TEXT EXCERPT:
•••••
Eventually, Alice’s mother (Philip’s grandmother) bowed to the advice of psychiatrists, and agreed that her daughter should be committed to a secure sanatorium. So she arranged - while the family was staying for Easter 1930 with Alice’s uncle, the Grand Duke of Hesse - for a doctor to arrive one day while the children were out. He would forcibly sedate Alice, bundle her into a car and drive her off to a clinic near Lake Constance.

The committal of Philip’s mother, on May 2, marked the end of his family life, although he and his sisters would not have realised this when they arrived back at the grand-ducal palace that evening to find their mother gone.

Alice and Andrew’s marriage had been under strain for several years but it, in effect, ended at that point. They hardly saw each other from then on, although they would never divorce.

Andrew stopped acting as her husband. He freed himself from many of his responsibilities as father too, shutting up the family home at St-Cloud and thereafter leading a rather aimless life, drifting between Paris, Monte Carlo and Germany, interspersed with sporadic fruitless interventions in Greek affairs.

He saw Philip now and again during the school holidays, but otherwise left him in the care of Alice’s family, the Milford Havens, and Mountbattens, in England.

Within 18 months of the family break-up, Philip’s sisters were all married to German princelings, so the disappearance of both their parents was of far less consequence for them than it was for their eight-year-old brother.

First, he lived with his maternal grandmother at Kensington Palace, before moving in with his uncle, Alice’s elder brother George, the Marquess of Milford Haven - whose son David would become Philip’s closest childhood friend (and later best man).
•••••
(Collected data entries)
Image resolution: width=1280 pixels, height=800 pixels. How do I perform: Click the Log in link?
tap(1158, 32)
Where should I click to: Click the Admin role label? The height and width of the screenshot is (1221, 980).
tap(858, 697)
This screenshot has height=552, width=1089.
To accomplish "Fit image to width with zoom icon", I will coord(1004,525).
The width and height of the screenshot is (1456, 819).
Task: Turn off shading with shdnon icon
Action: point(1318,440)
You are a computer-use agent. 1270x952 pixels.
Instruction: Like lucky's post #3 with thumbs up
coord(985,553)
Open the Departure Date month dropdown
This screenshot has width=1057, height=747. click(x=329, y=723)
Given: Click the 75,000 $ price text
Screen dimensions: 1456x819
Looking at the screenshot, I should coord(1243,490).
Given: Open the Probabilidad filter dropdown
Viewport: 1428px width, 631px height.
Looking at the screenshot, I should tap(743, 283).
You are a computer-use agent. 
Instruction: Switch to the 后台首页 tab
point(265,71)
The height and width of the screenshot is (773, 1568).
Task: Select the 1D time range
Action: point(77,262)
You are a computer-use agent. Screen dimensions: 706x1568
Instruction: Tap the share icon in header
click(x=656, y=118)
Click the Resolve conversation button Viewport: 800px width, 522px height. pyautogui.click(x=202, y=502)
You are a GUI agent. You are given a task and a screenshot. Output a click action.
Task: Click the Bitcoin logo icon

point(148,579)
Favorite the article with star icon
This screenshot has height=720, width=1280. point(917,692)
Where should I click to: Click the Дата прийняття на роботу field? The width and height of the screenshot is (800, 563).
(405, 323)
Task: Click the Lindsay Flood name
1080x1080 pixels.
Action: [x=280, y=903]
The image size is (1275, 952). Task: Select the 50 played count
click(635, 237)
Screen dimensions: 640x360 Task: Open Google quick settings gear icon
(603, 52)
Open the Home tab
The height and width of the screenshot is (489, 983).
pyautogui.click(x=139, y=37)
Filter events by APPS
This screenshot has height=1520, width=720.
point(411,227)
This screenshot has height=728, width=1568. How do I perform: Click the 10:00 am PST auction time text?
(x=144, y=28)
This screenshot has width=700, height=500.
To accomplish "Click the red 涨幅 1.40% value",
•••••
TASK INSTRUCTIONS:
a: In the text about Philip's family, on what date was Philip's mother committed?
b: According to the text about Philip's family, which places did Andrew drift between? Name them all.
c: Rewrite the paragraph of the text about Philip's family that begins "Andrew stopped acting as her husband" as a bulleted list, keeping its main facts.
Rely only on the text about Philip's family.

ANSWER SET:
a: May 2

b: Paris, Monte Carlo and Germany

c:
- Andrew stopped acting as Alice's husband.
- He freed himself from many of his responsibilities as a father.
- He shut up the family home at St-Cloud.
- He then led a rather aimless life, drifting between Paris, Monte Carlo and Germany.
- This was interspersed with sporadic fruitless interventions in Greek affairs.